_Task goal_
Below, take the part that opens with the line containing "1440x784 pixels." and closes with the line containing "tap(740, 501)", both lines included, and rewrite it as a JSON list of strings with one string per line and no blank lines. Leave the pictures out of the list.

_Source records_
/---

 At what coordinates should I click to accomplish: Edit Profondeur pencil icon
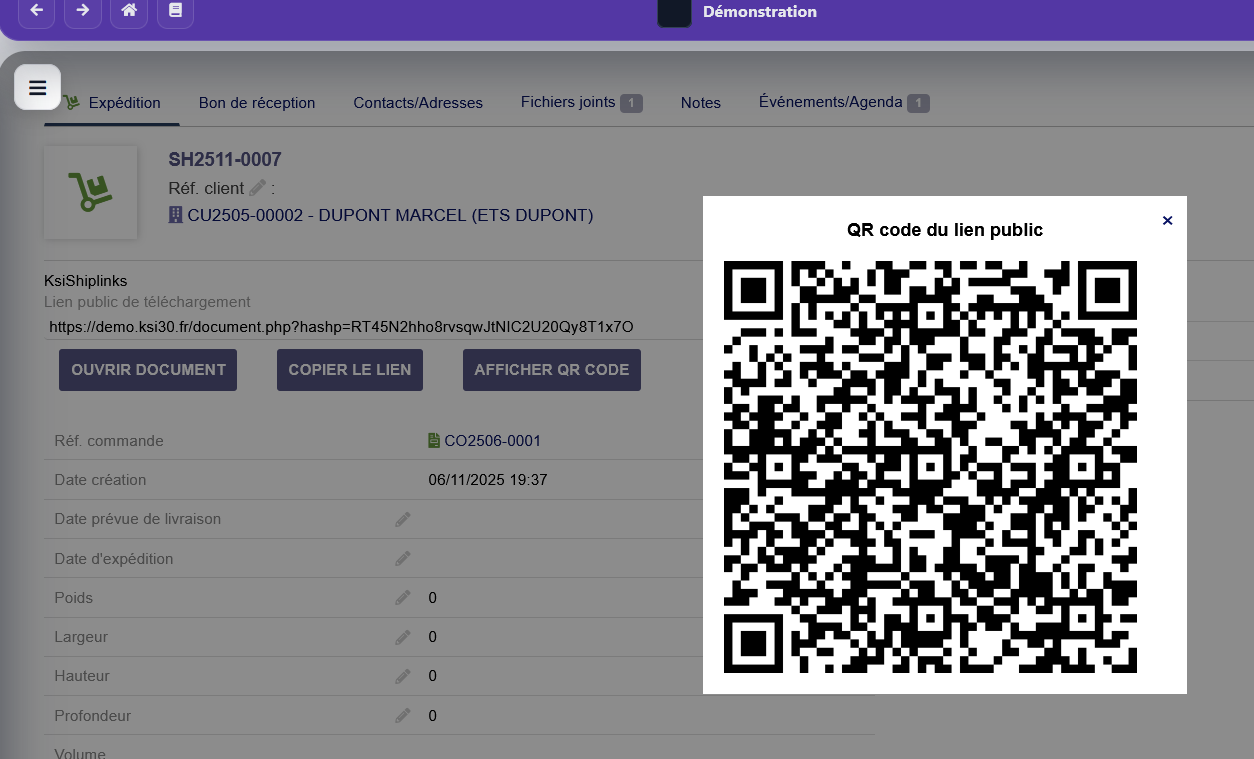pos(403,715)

\---
/---

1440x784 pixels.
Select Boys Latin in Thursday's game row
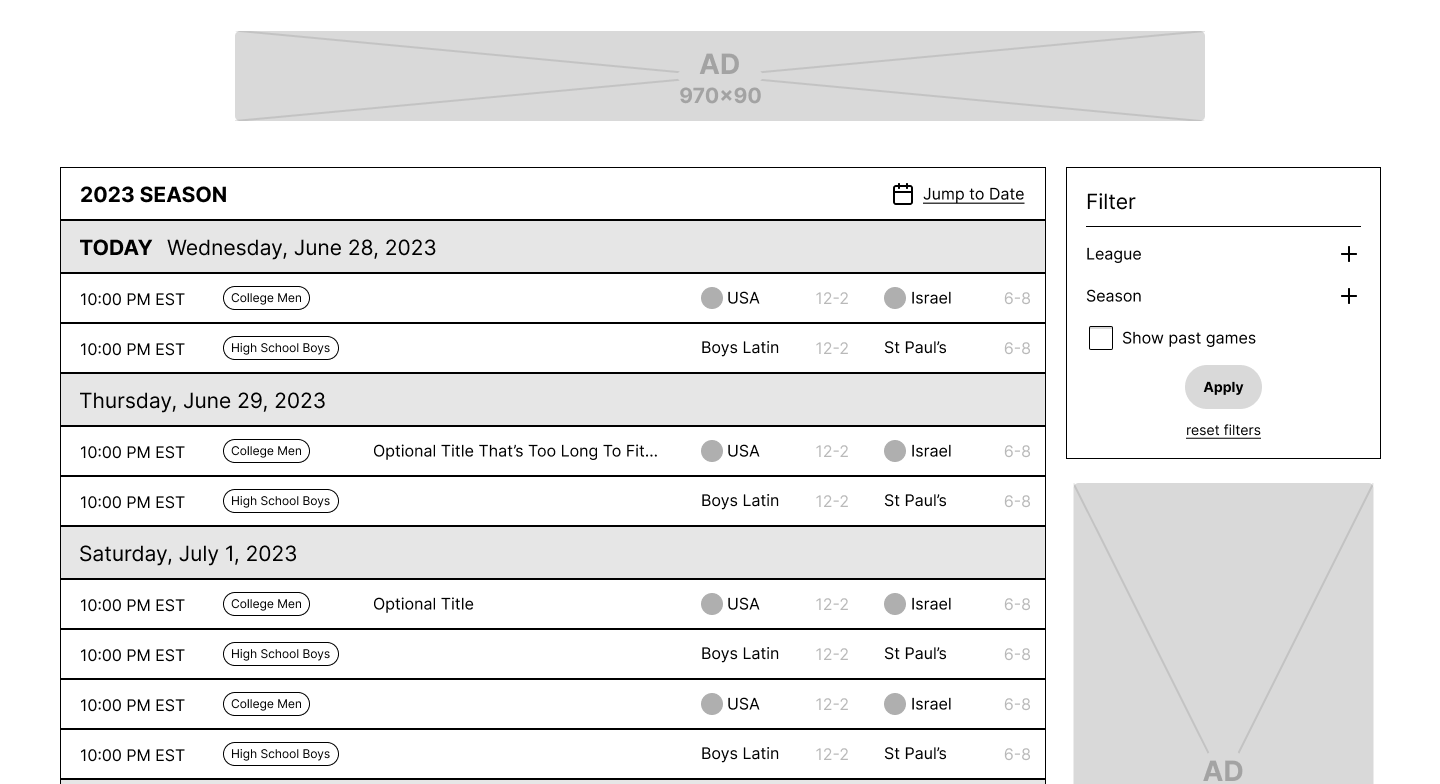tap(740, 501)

\---

_Answer to this exercise_
[
  "1440x784 pixels.",
  "Select Boys Latin in Thursday's game row",
  "tap(740, 501)"
]